While it remains to be seen whether Wax will keep her promise to sue Penn if she’s punished, I told The New York Times yesterday that the university’s decision “should send a chill down the spine of every faculty member, not just at Penn but at every private institution around the country.”

Penn’s dubious procedural efforts — which stripped Wax of many of the due process protections tenure affords — paid off. If that’s all it takes to sidestep tenure, the rights of even the most protected private college faculty are held at best.

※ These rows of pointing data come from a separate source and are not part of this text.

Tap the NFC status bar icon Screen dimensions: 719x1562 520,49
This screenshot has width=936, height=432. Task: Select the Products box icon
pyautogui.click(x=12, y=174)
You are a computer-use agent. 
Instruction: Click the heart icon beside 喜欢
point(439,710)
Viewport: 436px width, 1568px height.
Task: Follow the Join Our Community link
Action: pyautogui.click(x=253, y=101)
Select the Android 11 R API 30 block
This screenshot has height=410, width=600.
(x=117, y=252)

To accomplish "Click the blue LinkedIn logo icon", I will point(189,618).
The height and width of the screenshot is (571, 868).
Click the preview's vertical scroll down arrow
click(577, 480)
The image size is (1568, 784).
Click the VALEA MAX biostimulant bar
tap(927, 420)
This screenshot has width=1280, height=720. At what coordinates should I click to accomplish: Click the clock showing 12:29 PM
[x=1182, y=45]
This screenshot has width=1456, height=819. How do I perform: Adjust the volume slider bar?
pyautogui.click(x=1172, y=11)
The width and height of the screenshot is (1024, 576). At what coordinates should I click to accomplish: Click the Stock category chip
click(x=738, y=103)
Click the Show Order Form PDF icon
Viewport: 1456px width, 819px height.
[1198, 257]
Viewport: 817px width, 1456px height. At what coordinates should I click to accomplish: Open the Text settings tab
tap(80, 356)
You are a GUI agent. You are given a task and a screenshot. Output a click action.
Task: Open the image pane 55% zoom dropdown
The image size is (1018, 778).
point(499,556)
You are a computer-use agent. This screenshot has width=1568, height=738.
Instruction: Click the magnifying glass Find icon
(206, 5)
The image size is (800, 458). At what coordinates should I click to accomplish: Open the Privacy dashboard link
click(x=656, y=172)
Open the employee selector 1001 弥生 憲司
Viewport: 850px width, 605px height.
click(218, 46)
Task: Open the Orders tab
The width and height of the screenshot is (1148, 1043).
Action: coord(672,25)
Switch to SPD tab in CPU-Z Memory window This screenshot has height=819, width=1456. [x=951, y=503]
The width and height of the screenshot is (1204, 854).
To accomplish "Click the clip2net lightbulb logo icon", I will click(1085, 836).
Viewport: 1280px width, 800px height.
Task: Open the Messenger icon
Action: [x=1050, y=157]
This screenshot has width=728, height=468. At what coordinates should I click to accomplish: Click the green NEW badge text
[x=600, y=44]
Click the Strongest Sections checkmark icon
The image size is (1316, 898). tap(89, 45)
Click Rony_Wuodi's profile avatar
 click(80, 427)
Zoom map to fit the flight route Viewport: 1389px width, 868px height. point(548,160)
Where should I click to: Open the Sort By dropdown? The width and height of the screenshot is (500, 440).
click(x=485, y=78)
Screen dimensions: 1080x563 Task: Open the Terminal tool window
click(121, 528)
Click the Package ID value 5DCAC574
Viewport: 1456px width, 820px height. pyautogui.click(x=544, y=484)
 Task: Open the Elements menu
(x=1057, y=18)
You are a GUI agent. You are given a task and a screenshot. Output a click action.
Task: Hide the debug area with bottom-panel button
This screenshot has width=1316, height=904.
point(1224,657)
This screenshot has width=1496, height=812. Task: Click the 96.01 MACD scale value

FIRE has long defended Wax, and we continue to do so for two reasons. First, because her comments are unquestionably protected by academic freedom. And second, because the same principles that protect her right to hold both her views and her job also protect faculty who represent a range of viewpoints around the country.

In our hyper-polarized political moment, faculty increasingly find themselves called “unprofessional” for their views on Israel and Gaza. But we race. Or gender. Or abortion, or immigration, or the police, or COVID-19, or politics more broadly. Often the only thing standing between the angry college administrator — or the disgruntled donor, or the social media mob, or the local legislator coming for that professor’s job — is the time-honored principle of academic freedom.

That’s why, regardless of whether you care for Amy Wax’s opinions, you should care what happens to her. If our colleges and universities are to achieve their missions as bastions of academic excellence, faculty like Wax must remain free to speak their minds.